Desde las instituciones no debería alentarse el maniqueísmo dialéctico de etiquetar qué es lo bueno y lo malo, lo justo y lo injusto. Las instituciones deben ser el reflejo del pluralismo existente en la sociedad. Pluralismo que exige un respeto mutuo a lo diverso.
Sin la admisión de esa lucha dialéctica no puede hablarse de sociedad libre. La imposición del pensamiento único es la semilla de lo que maravillosamente describió Hanna Arendt como la llamada del nazismo a todas las puertas de las casas alemanas.
Las libertades son contrarias a una forma única de ver las cosas, de pensar, de actuar, de decidir y de juzgar. Sin esta consideración no estaremos ante libertades, sino ante facultades concedidas por la sociedad estatal de acuerdo con el relato predominante en la opinión pública.

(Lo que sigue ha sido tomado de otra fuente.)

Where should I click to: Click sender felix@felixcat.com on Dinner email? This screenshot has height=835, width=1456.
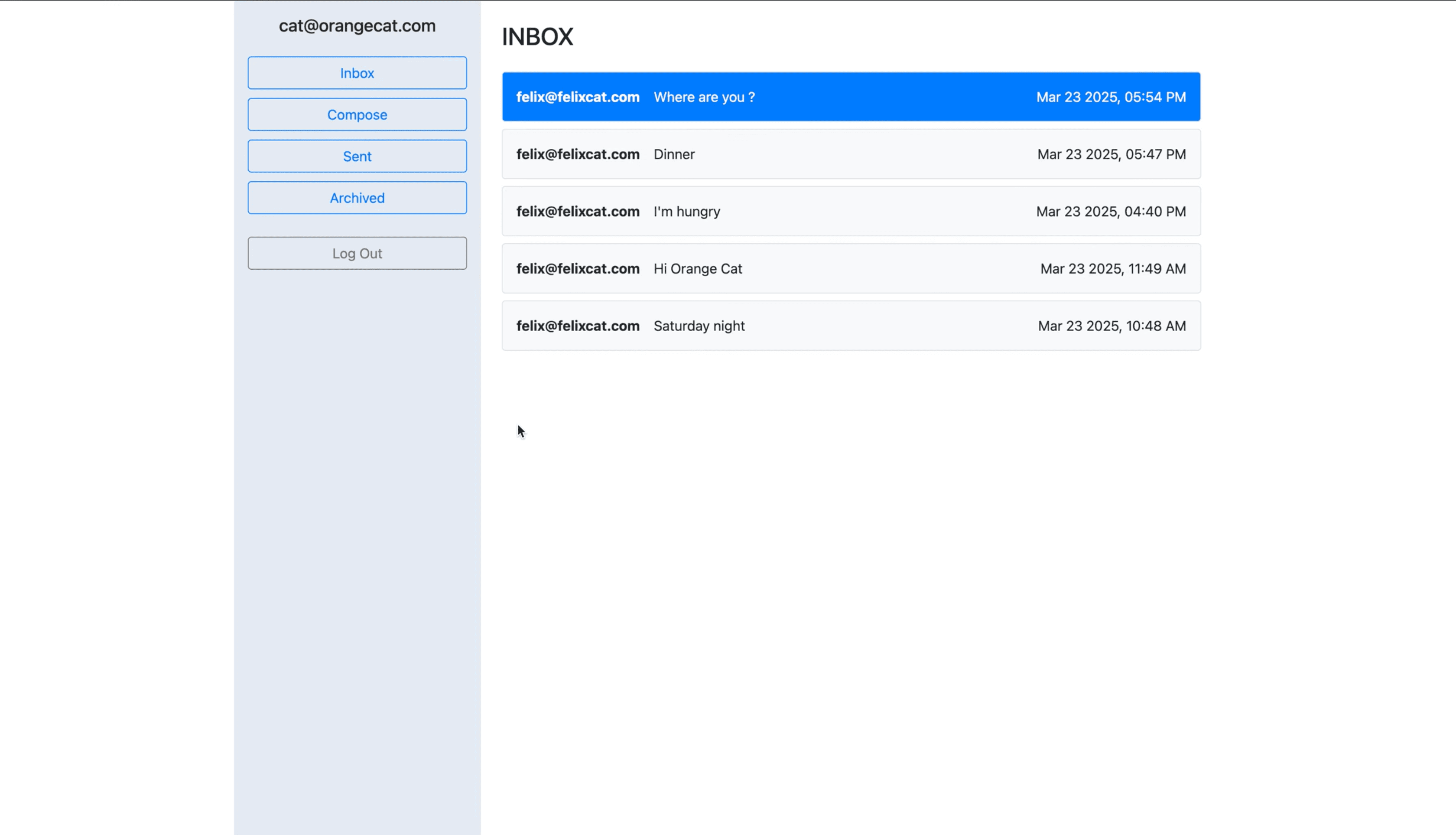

Cierto es que el derecho penal no debería ser la respuesta a la libertad de expresión o de opinión. En manos de la sociedad está aceptar respetuosamente incluso lo que nos repele o nos perturba. Sólo cuando las sociedades han aceptado esto, el derecho penal ha dejado de ocupar espacio.
La conducta destipificada ya no supone una abyección contra la convivencia y sólo las que posean los resortes reales para alentar a la violencia son las que deben ser consideradas dignas de prohibición y reproche penal. Es lo que en los Estados Unidos llaman juicio de pertinencia. ¿Estamos preparados para algo así? ¿Estamos preparados para aceptar nuestros contrarios?
Por ahora, parece que sólo estamos enredados en la lucha por alcanzar el relato oficialista de lo bueno y de lo justo a través del sentir inmediato de las tendencias en las redes sociales. Una democracia a golpe de tuit.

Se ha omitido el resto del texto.